● Alıştırma görevleri:
1. Aşağıdaki faksla ilgili bölümde geçen "Uzun faksın ilişiğinde İstanbul 13. Ağır Ceza Mahkemesi’ne verilen dilekçelere kadar pek çok belge vardı." cümlesini İngilizceye çevirin.
2. Aşağıdaki seçilen bölüme göre şu soruları cevaplayın:
(a) Faksı kim, kimin adına göndermişti?
(b) Dilekçeler hangi mahkemeye verilmişti?
(c) Faksta telaffuz edilen iki isim hangileriydi?
3. Aşağıdaki seçilen bölümde "Daha doğrusu Avukat" ile "benim dudağımı uçuklattı!" arasında kalan kısmı, her iki ifade de dahil olmak üzere, hiçbir değişiklik yapmadan çıktı olarak verin.
--- Seçilen bölüm ---
Daha doğrusu Avukat Demet Reçber, Serdar Öztürk’ün adına göndermişti!
Uzun faksın ilişiğinde İstanbul 13. Ağır Ceza Mahkemesi’ne verilen dilekçelere kadar pek çok belge vardı.
Serdar Öztürk şahsıma atfen gönderttiği faksta Adnan Hoca ile ilgili yazıma değindikten sonra, iki ismi telaffuz ediyor ki işte o benim dudağımı uçuklattı!
Bunlar Aylin Atmaca ile Ayşegül Huma Babuna idi.
--- Toplanan malzeme ---
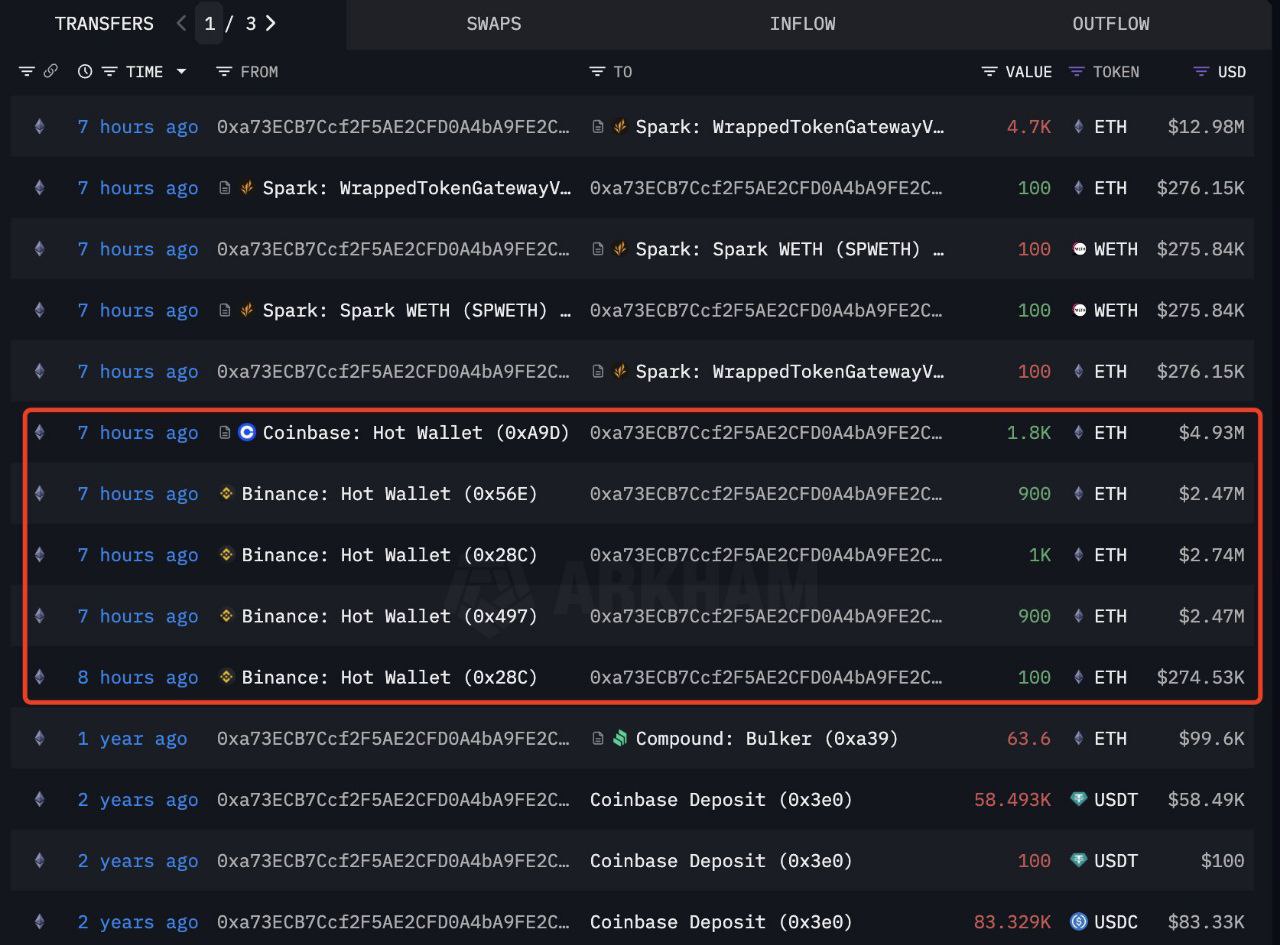Click Ethereum chain icon in 1 year ago row

click(x=40, y=739)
---
● Cevap anahtarı:
1. Attached to the long fax were many documents, including even the petitions submitted to the Istanbul 13th High Criminal Court.

2.
(a) Avukat Demet Reçber, Serdar Öztürk’ün adına göndermişti.
(b) İstanbul 13. Ağır Ceza Mahkemesi’ne.
(c) Aylin Atmaca ile Ayşegül Huma Babuna.

3.
Daha doğrusu Avukat Demet Reçber, Serdar Öztürk’ün adına göndermişti!
Uzun faksın ilişiğinde İstanbul 13. Ağır Ceza Mahkemesi’ne verilen dilekçelere kadar pek çok belge vardı.
Serdar Öztürk şahsıma atfen gönderttiği faksta Adnan Hoca ile ilgili yazıma değindikten sonra, iki ismi telaffuz ediyor ki işte o benim dudağımı uçuklattı!